The main reason for the influx may have more to do with what is happening inside China more than what is happening in the United States.

China’s GDP (gross domestic product) has slowed dramatically from an average of 9.2% from 2008 to 2012 to about 7.7% in the last two years, and GDP is projected to drop to 6.7% over the next four years. Scott Barrack (Managing Director at Space Global) added - “The predicted decrease of GDP in China over the next few years and the governments ‘Go Global’ policy will encourage more Chinese investors to begin thinking about the feasibility of U.S real estate”.

At the same time, the Chinese government has encouraged outbound investment with the introduction of a new ‘Go Global’ policy. This relaxation of former government-imposed restrictions is actively encouraging outbound investment across all sectors of the economy.

“This is a long term structural shift where Chinese capital will become a permanent and growing feature of the global real estate markets,” noted Alistair Meadows, director and head of JLL’s International Capital Group in Asia Pacific.

Facing the prospects of slower economic growth in their own country, and with the approval by their government, Chinese investors increasingly are looking to invest some of their considerable real estate equity outside of their home country, according to Dan Cashdan, senior managing director and principal of HFF LLC.

“In 2013, some 18 investments totaling over $2 billion of equity were completed,” said Cashdan, a guest speaker last week on a Deloitte & Touche LLP webinar on the expanding Chinese investment in U.S. commercial real estate. “Among these were large investments in Los Angeles, San Francisco and New York, including the acquisition of stable, core office buildings and investments into large-scale new developments.”

Total Investment Impact Likely Under-Reported

The reported investment numbers alone don’t even begin to depict the scope of the inflow of Chinese money, Cashdan said. The sources of information for outbound capital flow comes from official Chinese government sources, which are not believed to take into account capital that first flowed to the Cayman Islands or other offshore money transfer points.

Nor do the private, fee-based data providers track residential investments or Chinese capital provided to private funds, which may then invest in U.S. commercial real estate, Cashdan explained.

He estimates that Chinese investors bought more than $8 billion of residential properties in 2012, and he assumes they acquired even more last year.

The office sector continues to dominate as the preferred CRE property type among Chinese investors who are active overseas, accounting for 85 percent of all transactions they made in 2013, according to Jones Lang LaSalle.

However, they are increasingly interested in retail and hotels, as well as residential land development.

For example, China’s largest real estate developer, China Vanke Co. Ltd, this week announced it has teamed up with U.S. real estate firm Tishman Speyer Properties to develop two residential towers in San Francisco.

It is the Chinese heavyweight investor’s first venture into the U.S. market.
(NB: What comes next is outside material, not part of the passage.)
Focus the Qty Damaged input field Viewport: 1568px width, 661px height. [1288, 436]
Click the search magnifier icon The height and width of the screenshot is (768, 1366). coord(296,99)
The project will cost about $620 million with China Vanke contributing $175 million and Tishman Speyer $75 million, a source familiar with the deal told Reuters. Debt financing will cover the rest of the cost.

“After 30 years of development, our go-global strategy is ready to be implemented,” Tan Huajie, Vanke’s board secretary, told the China Daily. “And access to an open international capital market is necessary for such a strategy.”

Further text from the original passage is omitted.